At Providence, we believe that taking care to the next level requires patient and family partnership.

We subscribe to a set of four core concepts to ground the decisions we make, guide the changes we implement and inspire what’s possible in patient and family partnerships. We engage with patients and residents, are transparent with their families and loved ones, and partner with patients/residents/families in policy and program development, implementation and evaluation. We see a care team not being fully complete until everyone – staff, medical staff, patients, residents and their loved ones – is part of it.

Care Experience Fast Facts

  • Providence’s Care Experience Strategic direction launched in 2012
  • 20+ patient and family centred initiatives have been rolled out in the last 4 years
  • 300+ Patient and Family Partners are now integrated into over 80 committees and working groups
  • Patient and Family Partners were part of developing a specific question set, and now sit on the interview panel for many clinical positions

Shift reporting coming to a bedside near you

Bedside shift reporting invites patients and their families to be part of the care team’s handover process from one shift to the next.

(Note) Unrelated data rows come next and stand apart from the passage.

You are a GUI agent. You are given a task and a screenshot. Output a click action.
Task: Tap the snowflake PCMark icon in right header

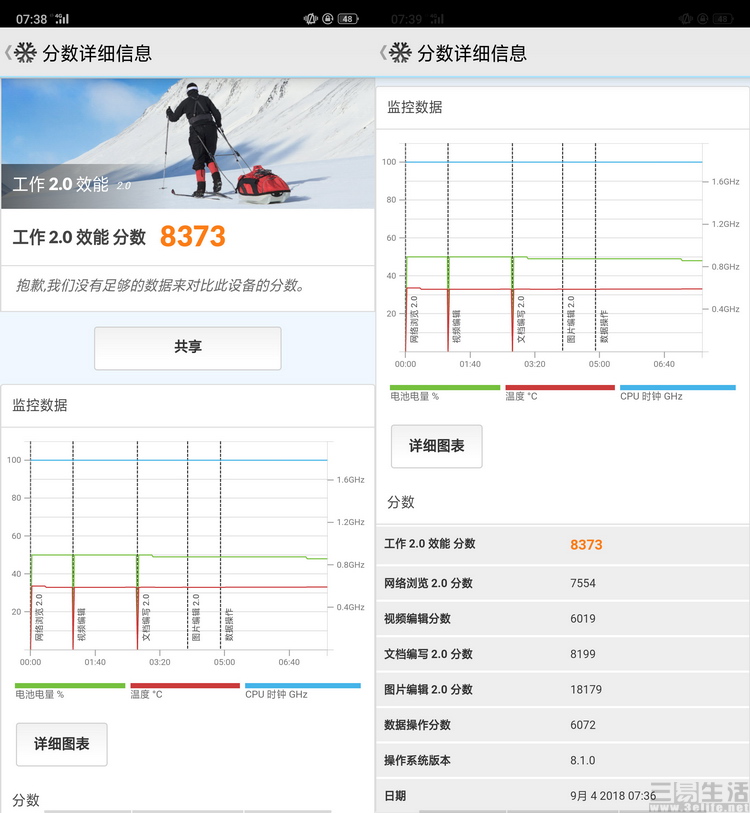pyautogui.click(x=400, y=53)
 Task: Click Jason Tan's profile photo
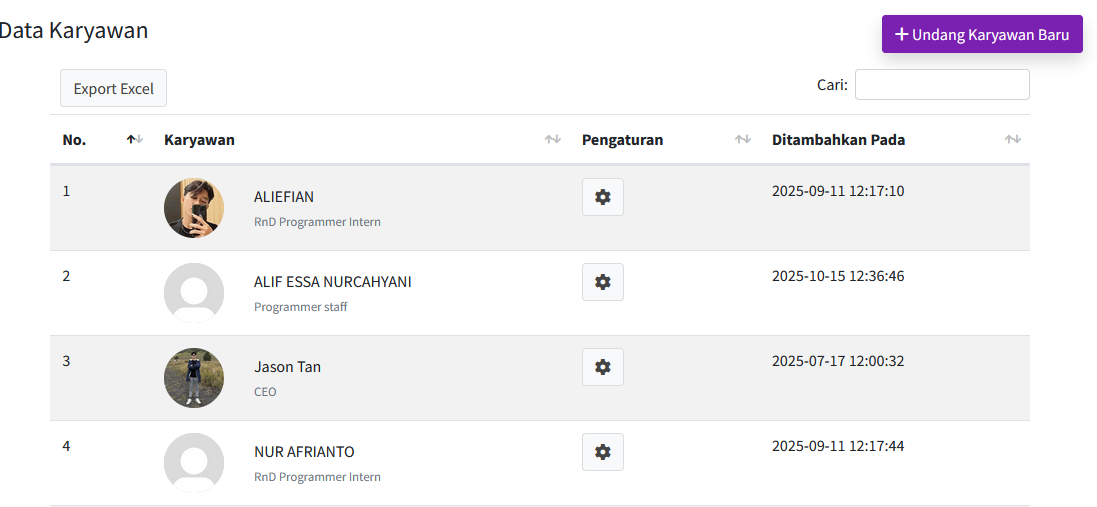point(194,378)
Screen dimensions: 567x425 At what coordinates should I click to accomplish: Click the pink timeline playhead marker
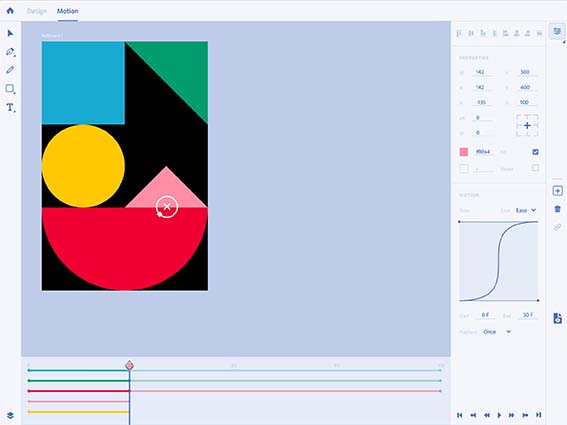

Previously done behind closed doors, bedside shift reporting (BSR) opens the door for patients and families to ask questions, seek clarity and receive insight from the care team. Early feedback indicates that being included in BSR increases patient satisfaction and enhances the level of confidence that patients have in their care team.

Ebony Lees and Sabrina Benzinger, registered nurses in St. Paul’s  Cardiac Surgery Intensive Care Unit (CSICU), perform their shift report at a patient’s bedside.

Sharing Our Medicine

Our journey to cultural safety and patient centred care includes meaningful engagement of First Nations, Inuit and Métis communities.

Wanting to check in on the services we offer at PHC and, more importantly, how they are experienced, the PHC Aboriginal Health Team and members of the Professional Practice Office worked together to organize a safe space to listen to aboriginal patients and families we serve.  

On March 6, 2017, this collaborative group hosted members of the First Nations, Inuit and Métis community who have been patients or family members of patients at St. Paul’s for an evening of sharing their lived experiences of receiving care at PHC. The feast, called “Sharing Our Medicine,” included 36 participants from diverse communities from across Canada, with the youngest being seven and the oldest, 86.

The evening was full of emotions and deeply moving experiences, personal narratives and suggestions from participants to help provide steps for moving forward

Including the participants’ clear support for the work of the PHC Aboriginal Health Team and motivated to work to make PHC a more culturally safe place.

Patient and Family Advisory Committee: Eating Disorders

Our patient and family partners elevate the work we do by providing a much-needed voice and necessary perspective.

Founded in 2013, the Patient and Family Advisory Committee for St. Paul’s Eating Disorders Program has evolved into more than simply improving the program experience at St. Paul’s. Members are lending their knowledge and experience to several provincial, national and international organizations, including the BC Ministry of Health Consultation Day for Eating Disorders, the Eating Disorders Association of Canada Conferences, and the Institute for Patient and Family Centered Care (IPFCC) conference, keeping the dialogue about eating disorders top of mind, and ensuring it’s a conversation everyone is willing to have.